(Saved data entries)
━━━━━━━━━━
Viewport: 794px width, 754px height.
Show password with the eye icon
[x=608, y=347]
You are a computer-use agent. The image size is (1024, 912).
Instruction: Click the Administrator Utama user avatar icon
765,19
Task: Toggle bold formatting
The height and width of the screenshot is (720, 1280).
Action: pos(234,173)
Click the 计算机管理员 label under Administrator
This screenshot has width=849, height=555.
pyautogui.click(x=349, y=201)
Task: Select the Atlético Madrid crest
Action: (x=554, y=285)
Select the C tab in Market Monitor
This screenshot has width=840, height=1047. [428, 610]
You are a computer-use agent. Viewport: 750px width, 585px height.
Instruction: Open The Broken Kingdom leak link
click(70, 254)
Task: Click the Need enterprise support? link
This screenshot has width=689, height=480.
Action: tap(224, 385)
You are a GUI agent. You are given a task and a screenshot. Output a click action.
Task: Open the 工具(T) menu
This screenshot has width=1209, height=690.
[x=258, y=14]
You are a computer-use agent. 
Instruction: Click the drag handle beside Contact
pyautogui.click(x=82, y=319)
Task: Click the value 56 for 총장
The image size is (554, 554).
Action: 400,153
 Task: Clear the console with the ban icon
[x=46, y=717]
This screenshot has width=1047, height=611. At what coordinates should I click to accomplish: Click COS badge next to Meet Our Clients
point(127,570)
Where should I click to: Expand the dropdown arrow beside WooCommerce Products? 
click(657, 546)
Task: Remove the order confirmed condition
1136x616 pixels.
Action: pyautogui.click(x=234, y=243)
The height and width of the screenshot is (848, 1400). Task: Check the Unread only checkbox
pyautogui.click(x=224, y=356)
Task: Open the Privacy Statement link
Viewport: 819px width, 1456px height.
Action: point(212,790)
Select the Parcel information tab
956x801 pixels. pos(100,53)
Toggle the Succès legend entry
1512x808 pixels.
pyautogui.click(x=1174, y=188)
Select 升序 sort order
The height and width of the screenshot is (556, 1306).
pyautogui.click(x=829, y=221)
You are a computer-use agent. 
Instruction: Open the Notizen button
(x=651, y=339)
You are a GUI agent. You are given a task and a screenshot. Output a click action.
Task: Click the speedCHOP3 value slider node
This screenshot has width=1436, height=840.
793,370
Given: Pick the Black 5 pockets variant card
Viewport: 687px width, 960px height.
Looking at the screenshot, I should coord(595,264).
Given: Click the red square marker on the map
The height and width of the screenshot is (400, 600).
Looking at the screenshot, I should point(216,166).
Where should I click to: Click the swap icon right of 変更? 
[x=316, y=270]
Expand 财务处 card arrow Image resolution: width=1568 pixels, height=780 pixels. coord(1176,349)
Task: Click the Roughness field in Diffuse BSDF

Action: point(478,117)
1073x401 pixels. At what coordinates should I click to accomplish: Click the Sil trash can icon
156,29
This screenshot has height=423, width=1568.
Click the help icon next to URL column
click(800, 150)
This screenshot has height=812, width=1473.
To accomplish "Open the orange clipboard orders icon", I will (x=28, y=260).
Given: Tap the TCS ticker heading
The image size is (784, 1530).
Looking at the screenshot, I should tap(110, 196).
━━━━━━━━━━
● GOAL OF THE EXERCISE:
Each of the records should be retyped exactly.

● RESPONSE AREA:
Viewport: 794px width, 754px height.
Show password with the eye icon
[x=608, y=347]
You are a computer-use agent. The image size is (1024, 912).
Instruction: Click the Administrator Utama user avatar icon
765,19
Task: Toggle bold formatting
The height and width of the screenshot is (720, 1280).
Action: pos(234,173)
Click the 计算机管理员 label under Administrator
This screenshot has width=849, height=555.
pyautogui.click(x=349, y=201)
Task: Select the Atlético Madrid crest
Action: (x=554, y=285)
Select the C tab in Market Monitor
This screenshot has width=840, height=1047. [428, 610]
You are a computer-use agent. Viewport: 750px width, 585px height.
Instruction: Open The Broken Kingdom leak link
click(70, 254)
Task: Click the Need enterprise support? link
This screenshot has width=689, height=480.
Action: tap(224, 385)
You are a GUI agent. You are given a task and a screenshot. Output a click action.
Task: Open the 工具(T) menu
This screenshot has width=1209, height=690.
[x=258, y=14]
You are a computer-use agent. 
Instruction: Click the drag handle beside Contact
pyautogui.click(x=82, y=319)
Task: Click the value 56 for 총장
The image size is (554, 554).
Action: 400,153
 Task: Clear the console with the ban icon
[x=46, y=717]
This screenshot has width=1047, height=611. At what coordinates should I click to accomplish: Click COS badge next to Meet Our Clients
point(127,570)
Where should I click to: Expand the dropdown arrow beside WooCommerce Products? 
click(657, 546)
Task: Remove the order confirmed condition
1136x616 pixels.
Action: pyautogui.click(x=234, y=243)
The height and width of the screenshot is (848, 1400). Task: Check the Unread only checkbox
pyautogui.click(x=224, y=356)
Task: Open the Privacy Statement link
Viewport: 819px width, 1456px height.
Action: point(212,790)
Select the Parcel information tab
956x801 pixels. pos(100,53)
Toggle the Succès legend entry
1512x808 pixels.
pyautogui.click(x=1174, y=188)
Select 升序 sort order
The height and width of the screenshot is (556, 1306).
pyautogui.click(x=829, y=221)
You are a computer-use agent. 
Instruction: Open the Notizen button
(x=651, y=339)
You are a GUI agent. You are given a task and a screenshot. Output a click action.
Task: Click the speedCHOP3 value slider node
This screenshot has width=1436, height=840.
793,370
Given: Pick the Black 5 pockets variant card
Viewport: 687px width, 960px height.
Looking at the screenshot, I should coord(595,264).
Given: Click the red square marker on the map
The height and width of the screenshot is (400, 600).
Looking at the screenshot, I should point(216,166).
Where should I click to: Click the swap icon right of 変更? 
[x=316, y=270]
Expand 财务处 card arrow Image resolution: width=1568 pixels, height=780 pixels. coord(1176,349)
Task: Click the Roughness field in Diffuse BSDF

Action: point(478,117)
1073x401 pixels. At what coordinates should I click to accomplish: Click the Sil trash can icon
156,29
This screenshot has height=423, width=1568.
Click the help icon next to URL column
click(800, 150)
This screenshot has height=812, width=1473.
To accomplish "Open the orange clipboard orders icon", I will (x=28, y=260).
Given: Tap the TCS ticker heading
The image size is (784, 1530).
Looking at the screenshot, I should tap(110, 196).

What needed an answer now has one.